Per un momento, un singolo e fugace momento, i tifosi della Lazio hanno realmente accarezzato l'idea proibita, spenta probabilmente da una classifica che, allo stato attuale, regala pochi slanci in termini di fantasia. Il campo, però, restituisce la resa grafica di quello che in Inghilterra è stato definito a più riprese "Sarri-ball". Qui, in Italia, lo abbiamo chiamato per anni "Sarrismo".
Per quanto il progetto di Maurizio Sarri in biancoceleste abbia radici profonde, la metamorfosi della sua squadra sta per essere completata nel presente, dopo aver attraversato momenti assai difficili anche nella stagione in corso.
"Se il problema sono io, faccio un passo indietro. Se è un giocatore, va venduto immediatamente: qualcuno che all'interno del gruppo insinua questo germe c'è per forza".
Da quel pomeriggio di metà settembre, ad esempio, sembra essere passata un'eternità: la Lazio perde malissimo contro il Midtjylland compromettendo in maniera irreversibile il discorso Europa League e Sarri perde la pazienza. Il gruppo sembra sfaldarsi, sgretolarsi sotto i colpi di un rendimento altalenante tra Serie A e competizioni europee: la realtà dei fatti, invece, è che di lì a poco si sarebbe vista un'altra squadra.
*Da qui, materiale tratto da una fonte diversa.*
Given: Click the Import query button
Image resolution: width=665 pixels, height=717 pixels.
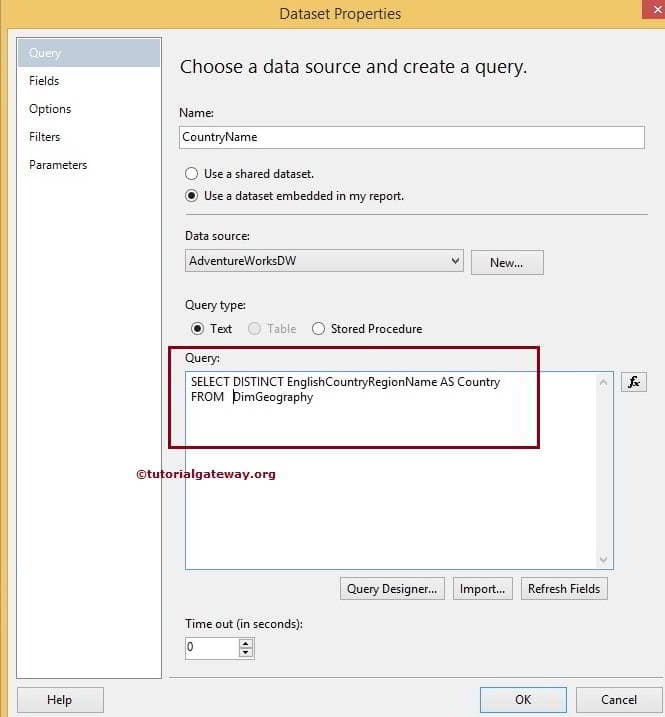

Anche dopo il rientro dalla sosta, ovvero dopo la sconfitta contro il Lecce e il pari interno contro l'Empoli, entrambi in rimonta, erano stati sollevati dubbi sul campionato biancoceleste, acuiti dalle condizioni fisiche di Ciro Immobile, che dopo essersi fermato nel 2022 è stato costretto a dare forfait anche all'inizio del nuovo anno.
Ecco, proprio di Immobile si deve discutere: perché è vero quel che ha spiegato Mattia Zaccagni in mixed-zone al termine della sfida contro il Milan, ovvero che "Ciro deve tornare presto", ma senza di lui la Lazio gira ugualmente. E, soprattutto, la sua assenza segna una sorta di spartiacque tra le due formazioni che abbiamo visto in questa stagione.
L'attaccante della Nazionale è mancato, una prima volta, (dopo essere uscito al 29' della decima) dall'undicesima alla tredicesima, saltando anche la quindicesima: questo quanto accaduto nel periodo che definiremo "prima della sosta". La Lazio, in questo stesso periodo, ha siglato, senza di lui (contando anche la gara contro l'Udinese), 4 goal in 5 partite, con lo zero della sfida contro la Juventus.
In quello "dopo la sosta", invece, i biancocelesti hanno ricominciato con Immobile, salvo poi vederlo uscire dal campo al quarto d'ora del match contro il Sassuolo alla diciottesima, giocando senza di lui con il Milan. In breve: 6 goal in 2 partite.
E' un bel segnale che restituisce anche l'idea della differenza del modo di approcciare i match da parte della formazione di Sarri, che però non si discosta parecchio in termini di passaggi completati con o senza Immobile.
Qualcuno, all'Olimpico, ha iniziato a indicare la luna, sperando di poter competere per lo Scudetto: la distanza di -13 dal Napoli rende proibitivo qualsiasi discorso. Alla qualificazione e al conseguente ritorno in Champions League, però, i biancocelesti possono senz'altro credere: risolta anche la grana Luis Alberto, che con i 4 goal messi a segno ha quasi raggiunto i 5 dell'intera stagione scorsa, ha guadagnato anche qualità in mediana. E dietro non si balla più: sono 11 le porte inviolate su 19 gare totali, eguagliando il record della stagione 1973/74, culminata con lo Scudetto. Che resta un sogno, è vero. Bello e impossibile: come questa Lazio.